Here's how I found the other angles.
The inscribed angle is half the intercepted arc. So ∠ECB = 1/2 (EAB)
∠EBC = 1/2 (100°) = 50°
EC, as a diameter, cuts the circle in two, making each half 180°.
So EAB + BC = 180°
∠3 is 1/2 (BC) as the inscribed angle is half the intercepted arc.
So ∠3 = 1/2(80°) = 40°
Consider triangle EBC, with interior angles adding up to 180°.
180° -40° (∠3) -50° (∠ECB) -35° (∠1) =∠2
∠2 = 55°
Consider semi-circle EDC.
EP bisects the semicircle in two 90° halves.

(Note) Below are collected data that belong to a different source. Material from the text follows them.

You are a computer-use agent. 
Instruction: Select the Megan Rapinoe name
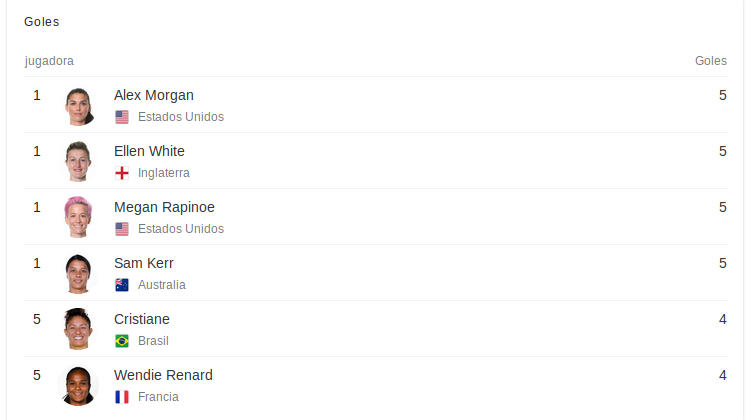(164, 207)

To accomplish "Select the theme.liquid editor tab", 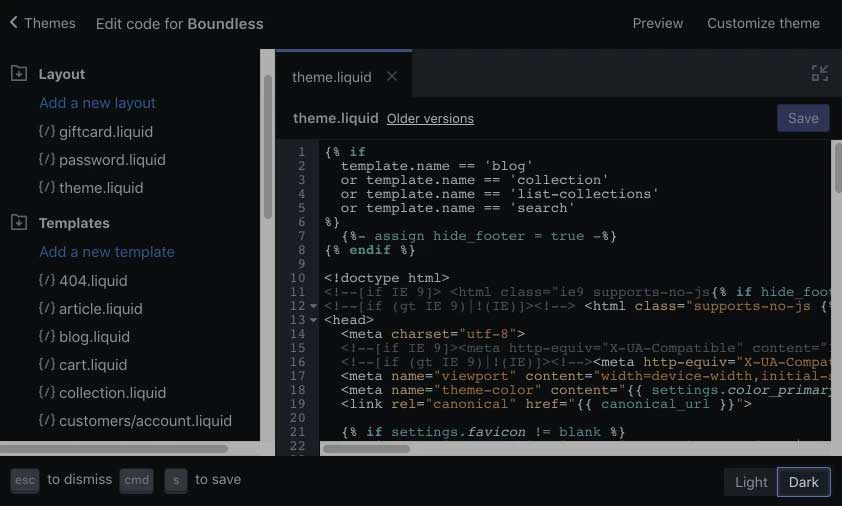I will click(x=331, y=77).
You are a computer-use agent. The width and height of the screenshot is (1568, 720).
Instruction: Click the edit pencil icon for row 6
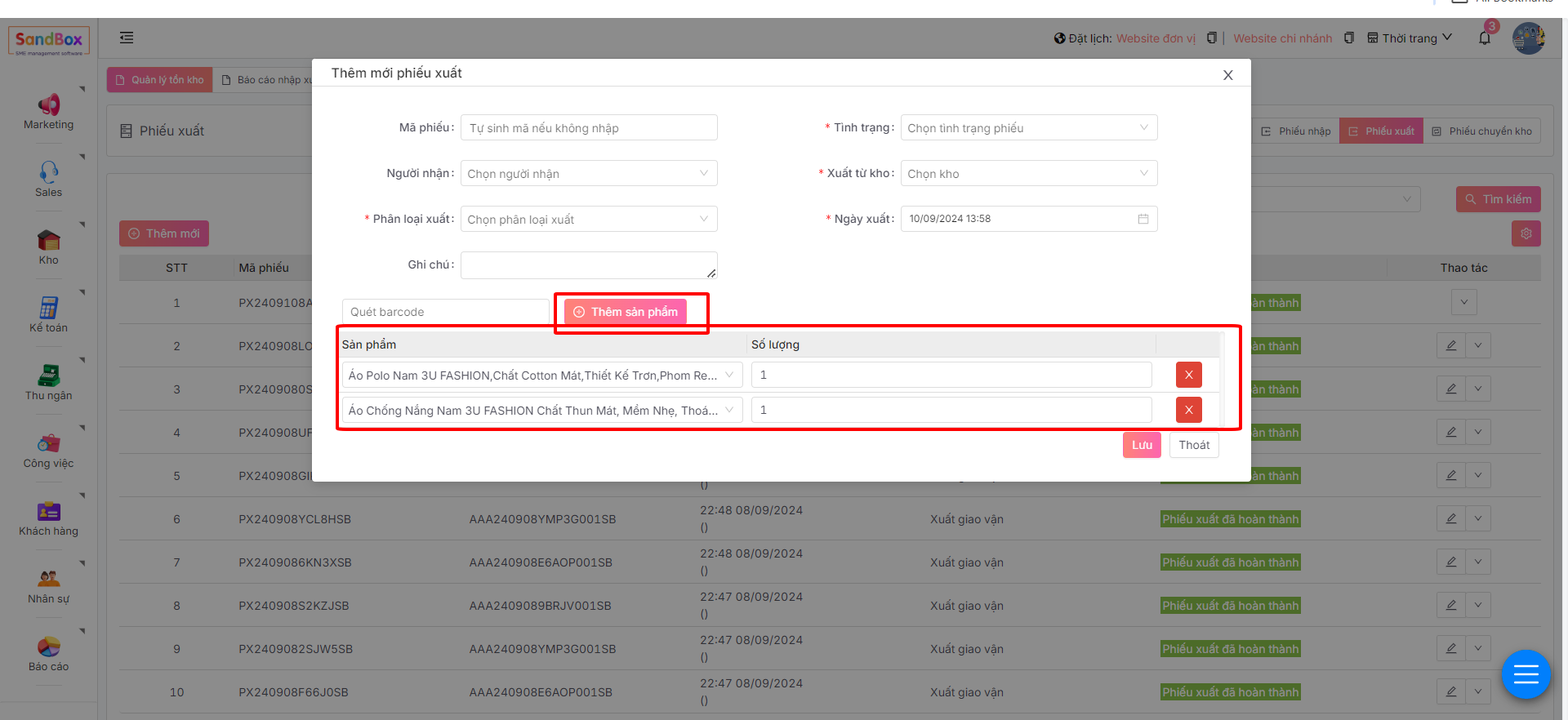point(1450,518)
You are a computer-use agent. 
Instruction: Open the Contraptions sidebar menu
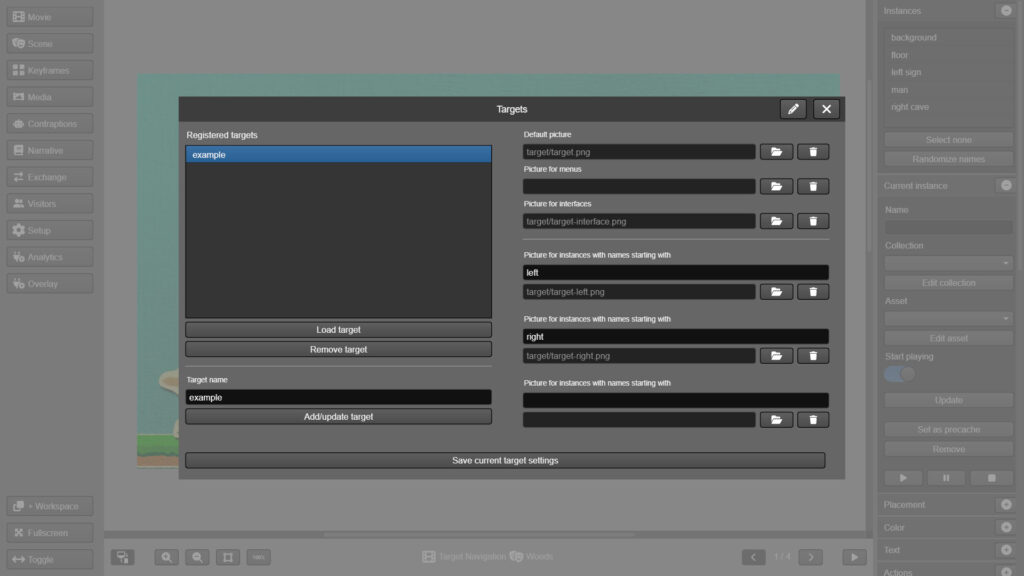click(x=50, y=124)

So DC = 90°
Back to the whole circle, inscribed angle ∠4 is half intercepted arc DC, so ∠4 is 45°.
From here I'm stuck, as I can't find ∠5.
Your question is difficult to understand and read, mainly because of all of the improperly parsed font tags in the original post, but also because it isn't clear which angle you are referring to when you say "∠ = 35°." Fix these problems, and I'm sure someone would be willing to help.
Even though your image was accepted, it is still needlessly large and is inconvenient for people with slower connections.